A estratégia correta seria reformar apenas alguns artigos da Lei Rouanet. Primeiro, permitir renúncia fiscal maior para empresas menores, pois só assim estas teriam renúncia suficiente para financiar algum projeto cultural. Várias empresas de regiões mais pobres do país, que hoje não utilizam os benefícios da lei, passariam a utilizá-lo. Depois, mudar o que for necessário para evitar que a renúncia fiscal seja utilizada em projetos economicamente viáveis e que, portanto, não deveriam utilizar-se de recursos públicos.
Por fim, conseguir para o Ministério da Cultura poder para decidir sobre as renúncias fiscais das estatais federais. E mais recursos orçamentários.
Não há conflito político entre entes da federação. Ou entre propostas partidárias. Trata-se do conflito de sempre entre cultura e os demais demandantes de recursos públicos.
O projeto de lei apresentado parece resultar de aliança entre auditores fiscais e gestores públicos da cultura, contra a empresa privada.

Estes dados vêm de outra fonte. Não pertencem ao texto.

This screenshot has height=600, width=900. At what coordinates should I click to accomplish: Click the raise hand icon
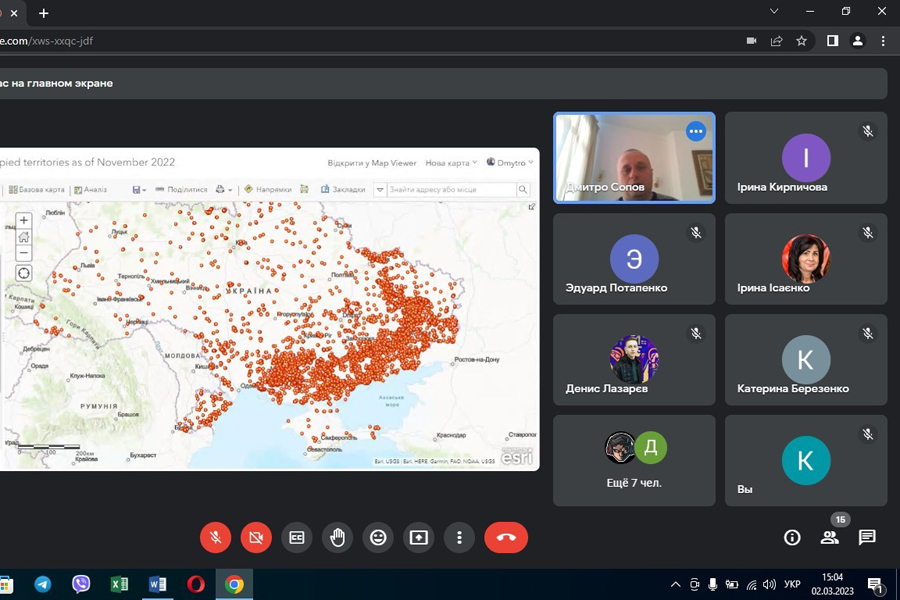coord(337,538)
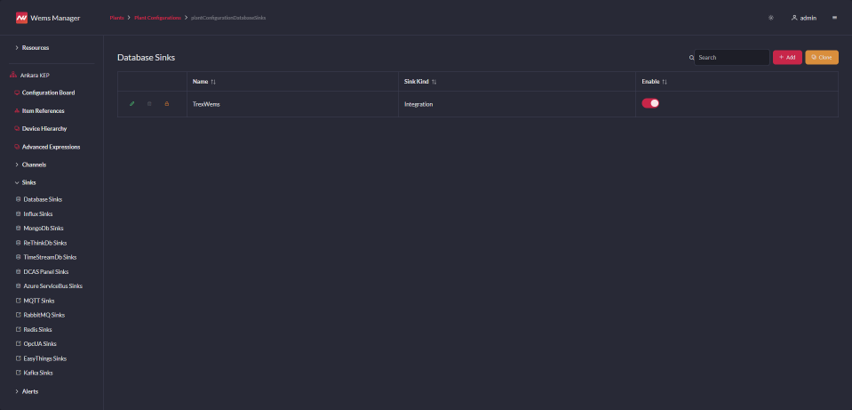Viewport: 852px width, 410px height.
Task: Open the admin user profile icon
Action: [x=794, y=18]

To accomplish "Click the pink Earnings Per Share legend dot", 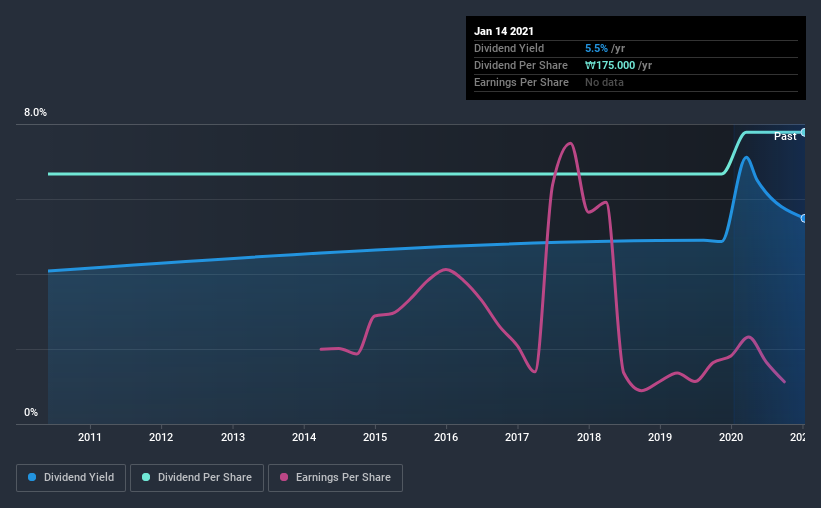I will click(x=284, y=477).
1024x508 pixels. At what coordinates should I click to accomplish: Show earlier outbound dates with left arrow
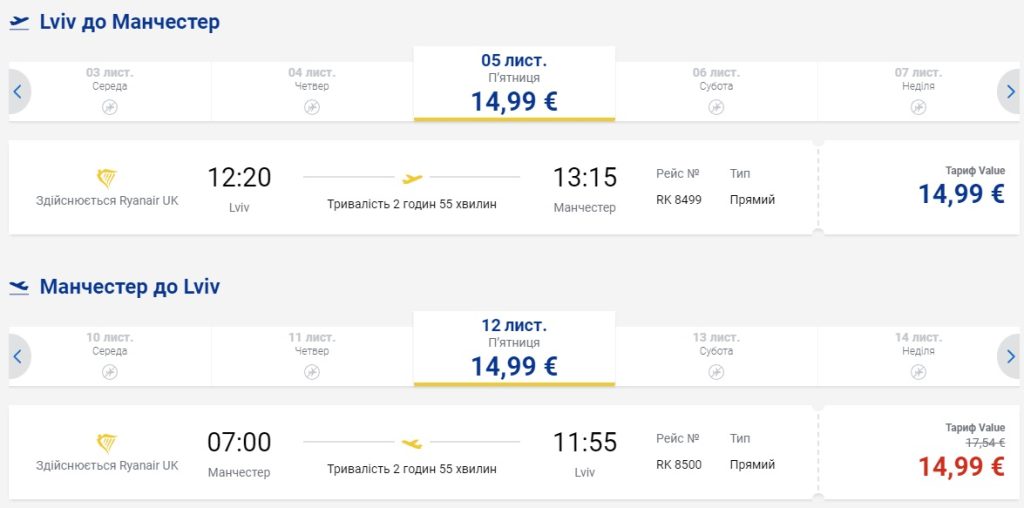[18, 92]
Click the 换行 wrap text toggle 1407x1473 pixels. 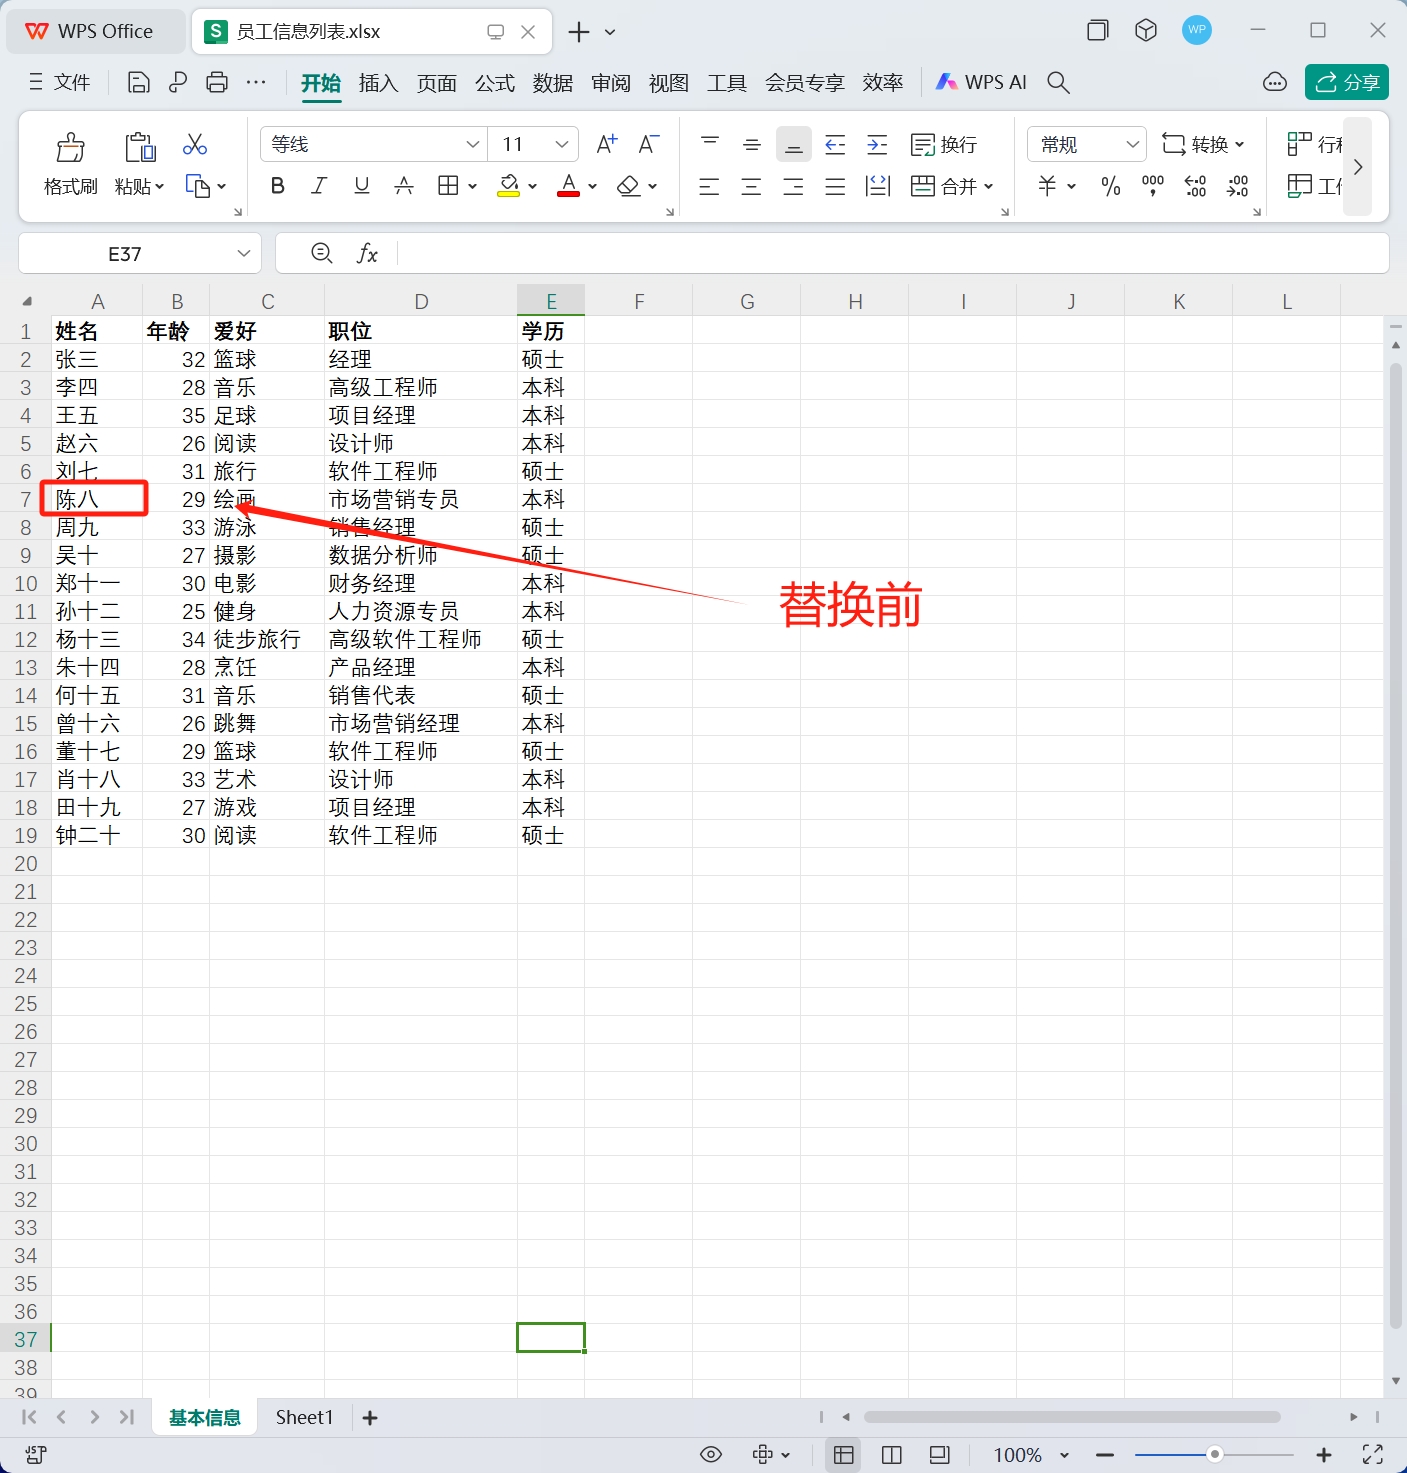pyautogui.click(x=944, y=144)
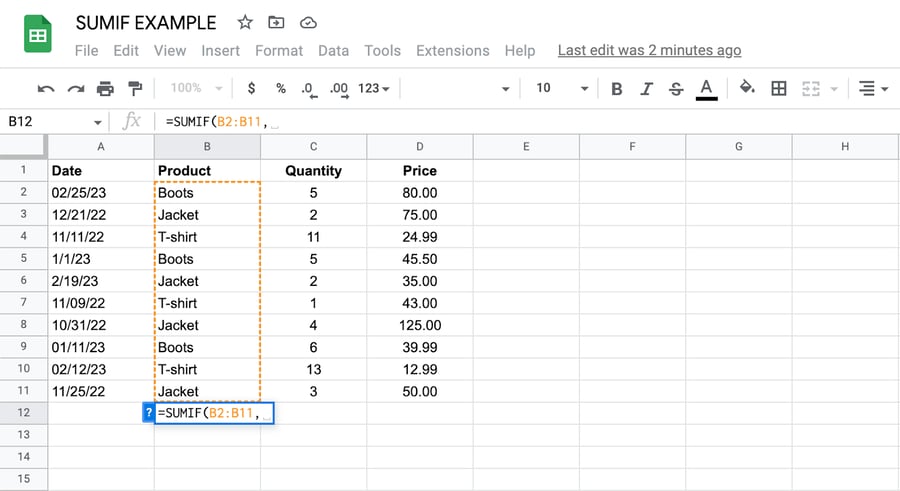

Exatamente quando os governos do mundo inteiro concedem mais isenções tributárias e aumentam os seus gastos. E quando o governo brasileiro isenta automóveis e geladeiras de IPI. Seriam mais importantes do que a cultura? Geram mais emprego por real investido? Produzem menos CO2?
Exatamente neste momento de crise, o Ministério da Cultura aparece fantasiado de tributarista em defesa da austeridade fiscal.
O Ministério da Cultura precisa de mais recursos. Todos concordamos. Que se alie a comunidade cultural. Que aproveite a conjuntura que distribui isenções e não mais impostos.
O ministro da Cultura deveria aspirar à presidência do Banco Central; ou ao Ministério da Educação. Se não conseguir, deveria pedir mais recursos para consolidar a pequena vitória que a cultura conseguiu. Se o ministro da Cultura se preocupa com coisas da Fazenda, quem se preocupará com as coisas da Cultura?